*Given passage*:

When iconic jazz musician Billie Holiday died in 1959 at NYC's Metropolitan Hospital, she had been, only one week before, handcuffed to her bed. Once again, she was under arrest for narcotics possession. When she admitted herself under her friends' insistence, nobody at the hospital knew who she was. Her arms were so scarred from needle tracks, the nurses assumed she was just an ordinary junkie.
She lay in the hallway for days because the hospital didn't treat addicts, certainly not black ones. She suffered from severe heart problems, cirrhosis of the liver, plus the ravages of heroin abuse. America's great lady of jazz died, aged 44, her voice in tatters and her body beyond repair. Ten years earlier, she had sold out Carnegie Hall, and her recordings were at the top of the charts. She died with an estate worth $1,000, since her classic recordings had gone out of print and royalties were a thing of the future.
She had phenomenal talent; an “ear” like none other; and her influence among musicians was legendary. It still is. Sinatra said he learned everything about singing from her.
When you hear her late '30s recordings from Columbia, the early '40s from Commodore, the '50s from Decca, and the final pressings from MGM in the late '50s, there is no comparable voice in American song. She sang for the ages. Only Ella Fitzgerald is in her league. Two black singers who changed the face of music with their phrasing, musicality, and idiosyncrasy of voice. Ella had rich and creamy smoothness; Billie had richness, but etched in pain.

*Stored records*:

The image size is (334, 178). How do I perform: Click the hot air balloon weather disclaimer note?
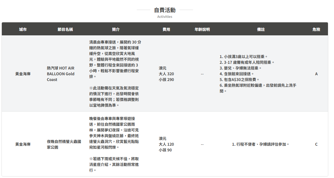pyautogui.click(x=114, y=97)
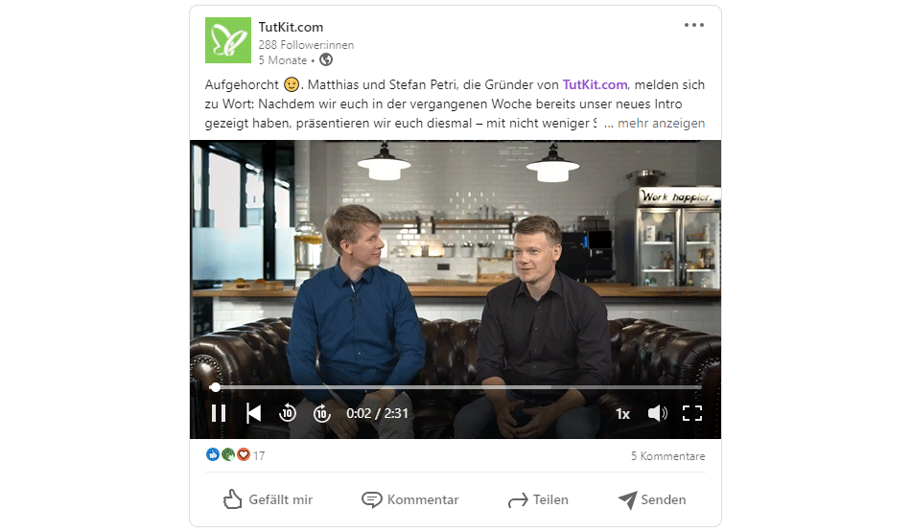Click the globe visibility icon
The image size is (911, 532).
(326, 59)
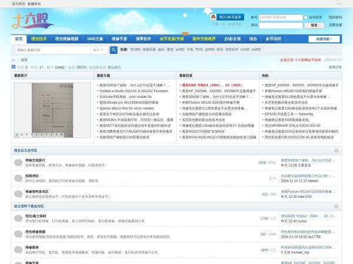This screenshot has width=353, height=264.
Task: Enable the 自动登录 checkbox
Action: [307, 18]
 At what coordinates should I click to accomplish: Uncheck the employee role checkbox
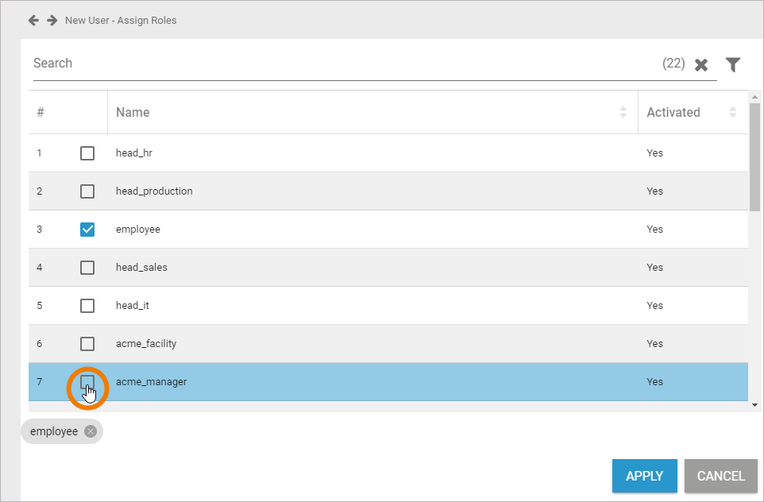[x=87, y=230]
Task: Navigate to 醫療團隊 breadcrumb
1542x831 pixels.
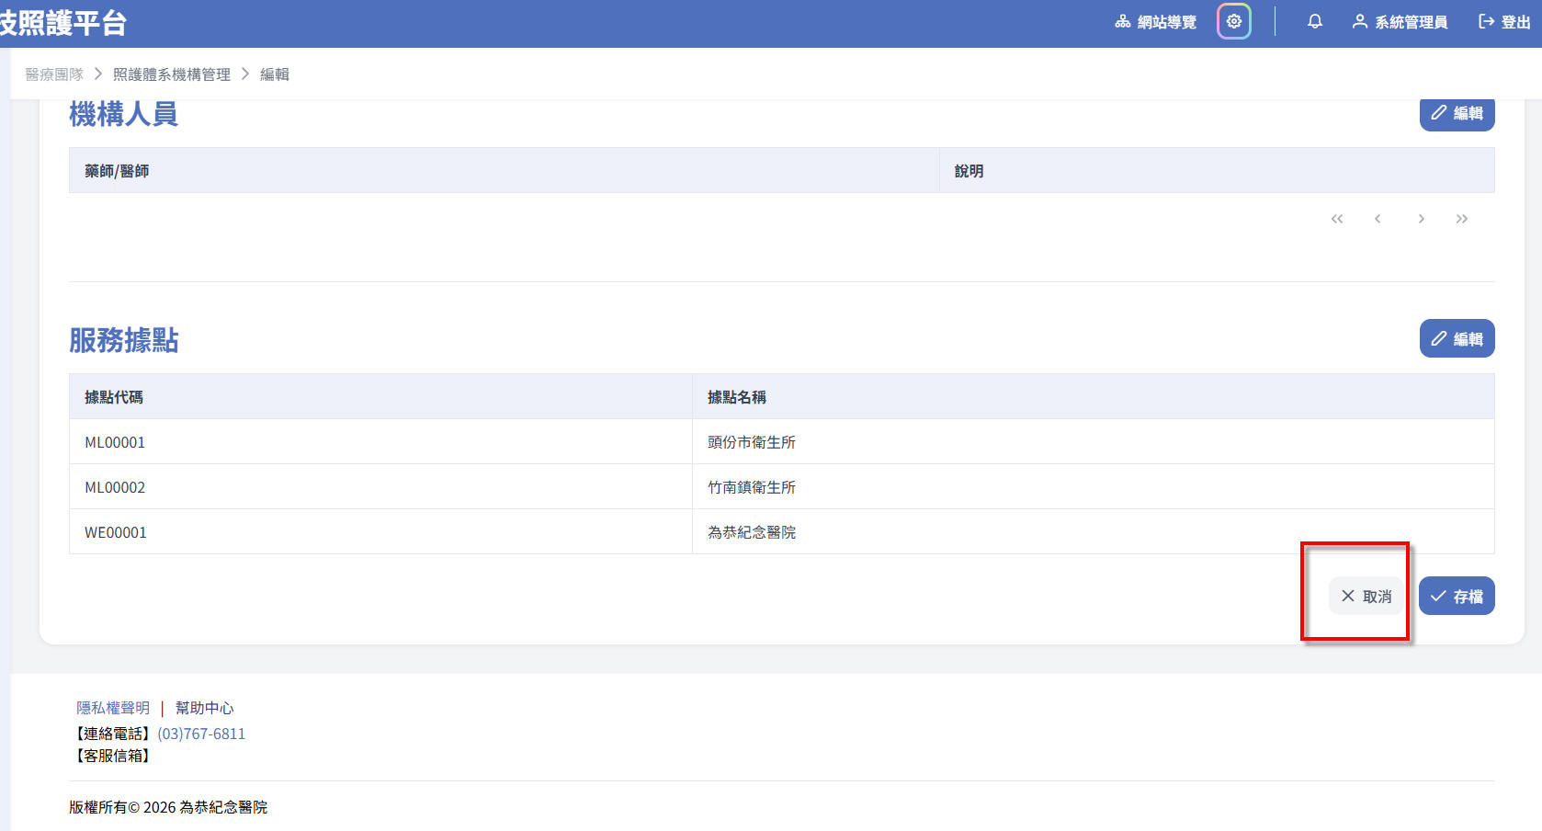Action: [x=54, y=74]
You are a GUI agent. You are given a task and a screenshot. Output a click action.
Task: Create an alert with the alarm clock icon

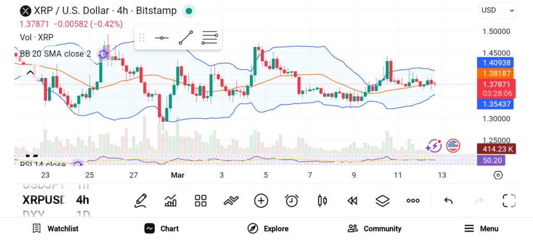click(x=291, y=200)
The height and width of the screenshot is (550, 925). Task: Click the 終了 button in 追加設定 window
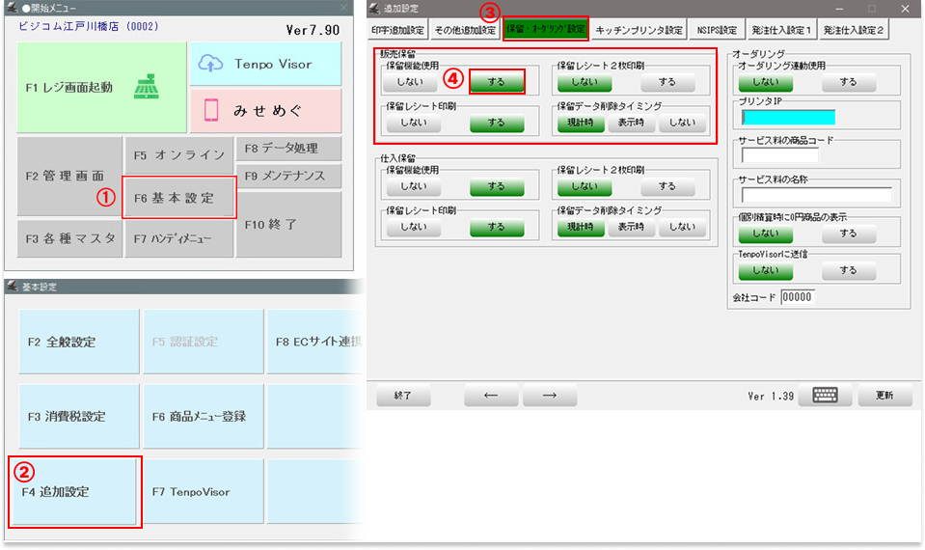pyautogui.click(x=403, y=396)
---
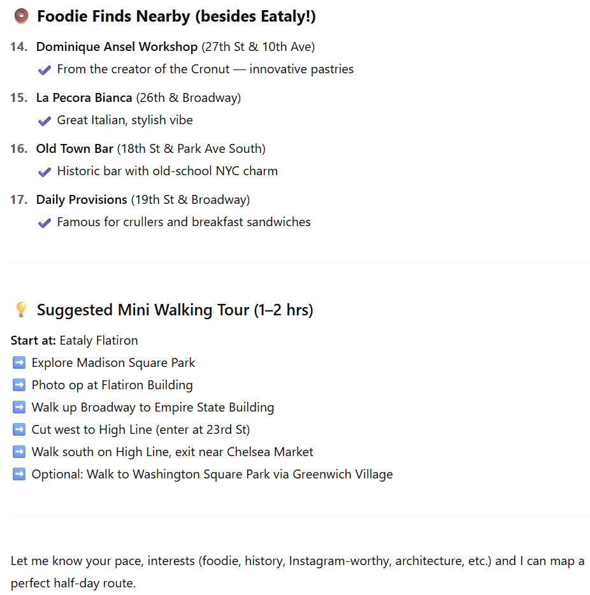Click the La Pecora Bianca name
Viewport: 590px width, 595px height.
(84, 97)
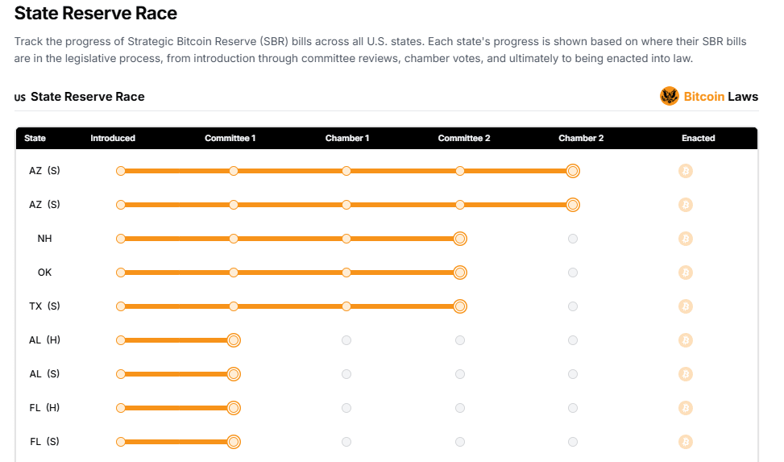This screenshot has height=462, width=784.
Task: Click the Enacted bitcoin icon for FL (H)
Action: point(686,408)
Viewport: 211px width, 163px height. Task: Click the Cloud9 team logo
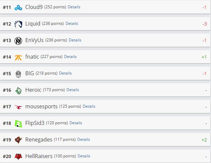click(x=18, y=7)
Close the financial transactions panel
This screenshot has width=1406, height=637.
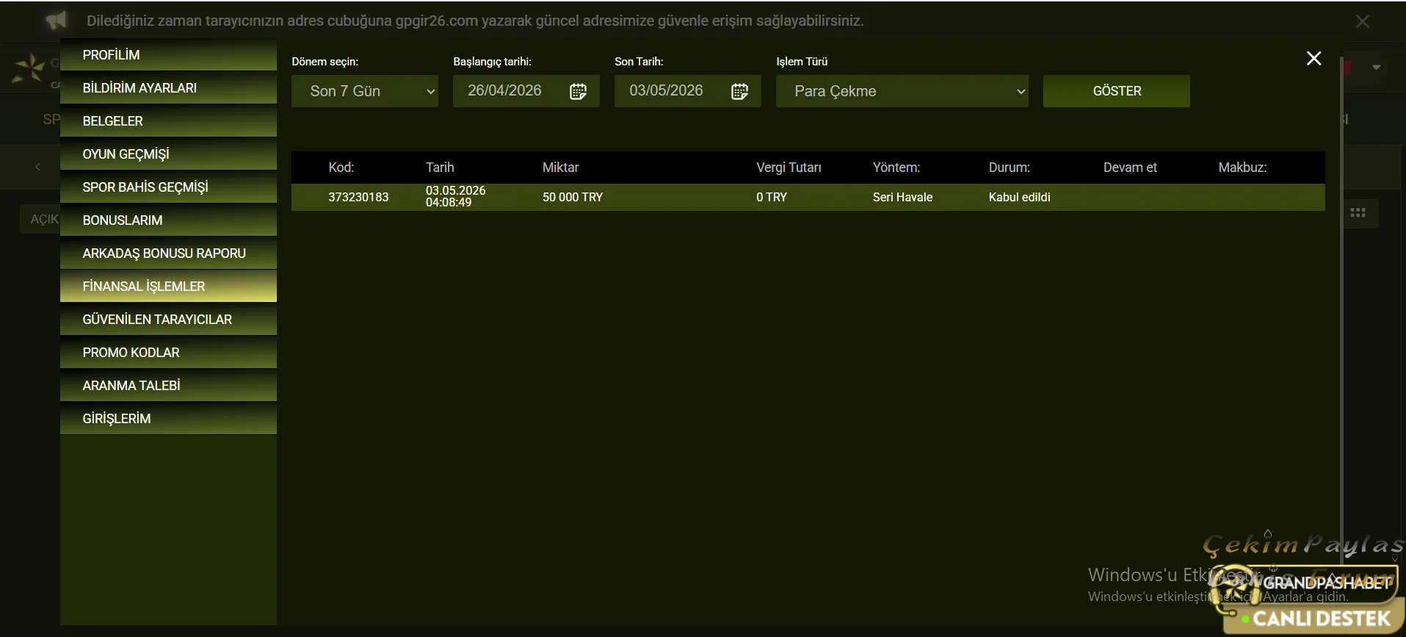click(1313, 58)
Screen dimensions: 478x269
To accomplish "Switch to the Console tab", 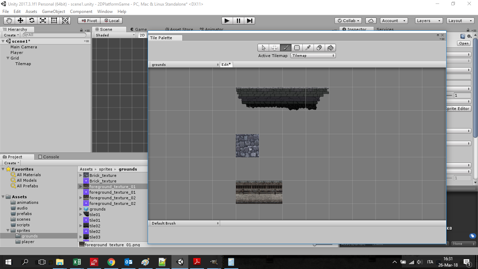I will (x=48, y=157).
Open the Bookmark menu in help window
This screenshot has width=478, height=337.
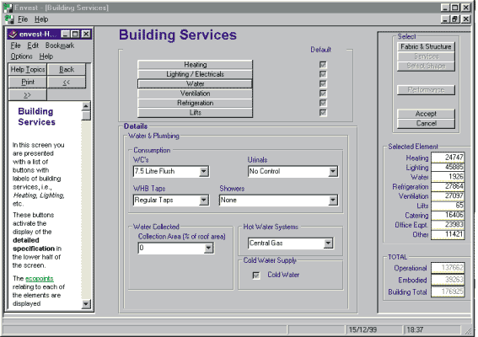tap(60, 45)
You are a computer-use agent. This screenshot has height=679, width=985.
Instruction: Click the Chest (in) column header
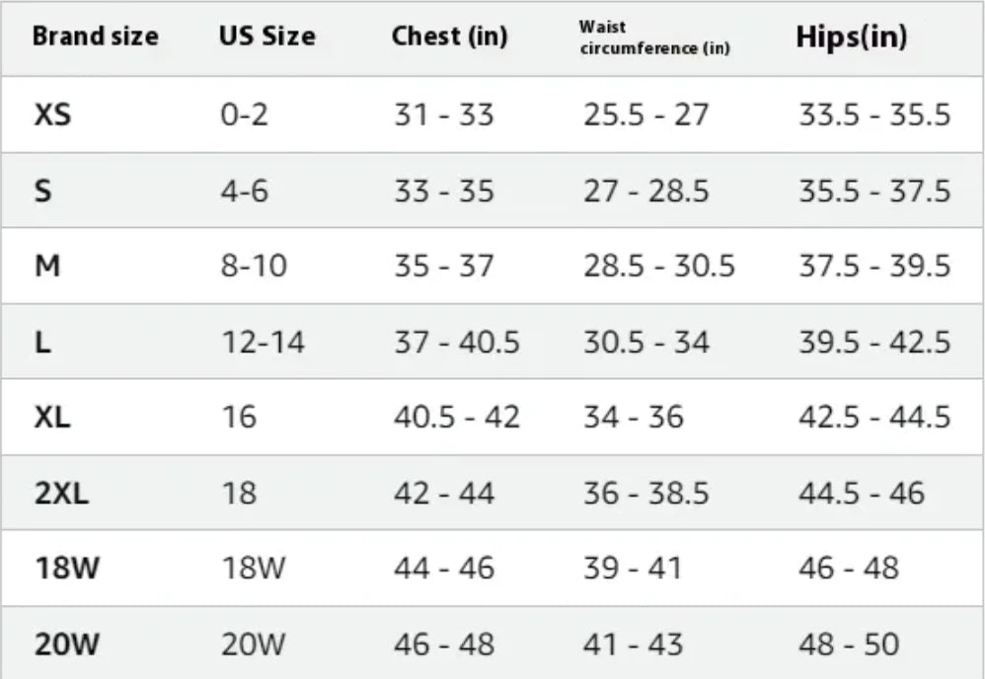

*Description of the task*: Please copy the entire passage on Billie Holiday word for word. The stored material is not needed for this.

*Exercise response*:
When iconic jazz musician Billie Holiday died in 1959 at NYC's Metropolitan Hospital, she had been, only one week before, handcuffed to her bed. Once again, she was under arrest for narcotics possession. When she admitted herself under her friends' insistence, nobody at the hospital knew who she was. Her arms were so scarred from needle tracks, the nurses assumed she was just an ordinary junkie.
She lay in the hallway for days because the hospital didn't treat addicts, certainly not black ones. She suffered from severe heart problems, cirrhosis of the liver, plus the ravages of heroin abuse. America's great lady of jazz died, aged 44, her voice in tatters and her body beyond repair. Ten years earlier, she had sold out Carnegie Hall, and her recordings were at the top of the charts. She died with an estate worth $1,000, since her classic recordings had gone out of print and royalties were a thing of the future.
She had phenomenal talent; an “ear” like none other; and her influence among musicians was legendary. It still is. Sinatra said he learned everything about singing from her.
When you hear her late '30s recordings from Columbia, the early '40s from Commodore, the '50s from Decca, and the final pressings from MGM in the late '50s, there is no comparable voice in American song. She sang for the ages. Only Ella Fitzgerald is in her league. Two black singers who changed the face of music with their phrasing, musicality, and idiosyncrasy of voice. Ella had rich and creamy smoothness; Billie had richness, but etched in pain.